Norman Henry Giles (August 6, 1915 – October 16, 2006) was an American microbial geneticist who studied mutations of Neurospora crassa.

Norman H. Giles was a pioneer in genetics research. He was a member of the Botany Department at Yale University starting as an Instructor in Botany and rising to Professor of Biology (1951-1961). He then became Professor of Genetics (1961-1972). In 1972 Giles accepted a professorship at the University of Georgia where he established an active program in genetics that in 1980 became the Department of Genetics. He retired in 1986. Giles made important scientific contributions in the areas of intragenic complementation, gene conversion and analysis of gene clusters. His early work on intragenic complementation led to the insight that complementation between allelic mutants is of widespread occurrence and likely involves interactions occurring in the cytoplasm between defective gene products, that is between polypeptides. This early insight led to numerous further studies of intragenic complementation that amplified this initial insight (see for example).

==Notable papers==
- 1940: "The effects of fast neutrons on the chromosomes of Tradescantia". Proc. Natl. Acad. Sci. U.S.A. 26:567-575.
- 1948: With E. Z. Lederberg, "Induced reversions of biochemical mutants in Neurospora crassa". Am. J. Bot. 35:150-157.
- 1950: With H. P. Riley, "Studies on the mechanism of oxygen effect on the radiosensitivity of Tradescantia chromosomes". Proc. Natl. Acad. Sci. U.S.A. 36:337-344.
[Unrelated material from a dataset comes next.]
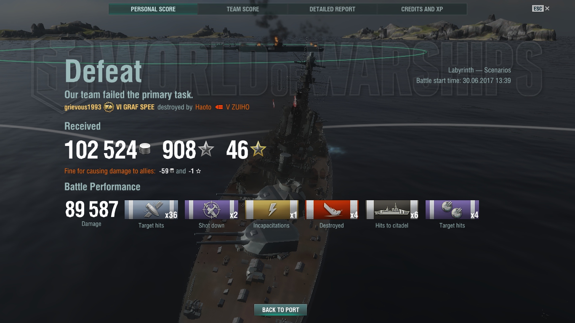The height and width of the screenshot is (323, 575).
Task: Click the Graf Spee premium ship icon
Action: [109, 107]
- 1950: With A. V. Beatty, "The effect of x-irradiation in oxygen and in hydrogen at normal and positive pressures on chromosome aberration frequency in Tradescantia microspores". Science 112:643-645.
- 1951: "Studies on the mechanism of reversion in biochemical mutants of Neurospora crassa". Cold Spring Harb. Sym. 16:283-313.
- 1956: "Forward and back mutation at specific loci in Neurospora". Brookhaven Sym. Biol. 8:103-125.
- 1957: With C. W. H. Partridge and N. J. Nelson, "The genetic control of adenylosuccinase in Neurospora crassa". Proc. Natl. Acad. Sci. U.S.A. 43:305-317.
- 1957: With E. H. Y. Chu, "A study of primate chromosome complements". Am. Nat. 91:273-282.
- 1958: With M. E. Case, "Evidence from tetrad analyses for both normal and aberrant recombination between allelic mutants in Neurospora crassa". Proc. Natl. Acad. Sci. U.S.A. 44:378-390.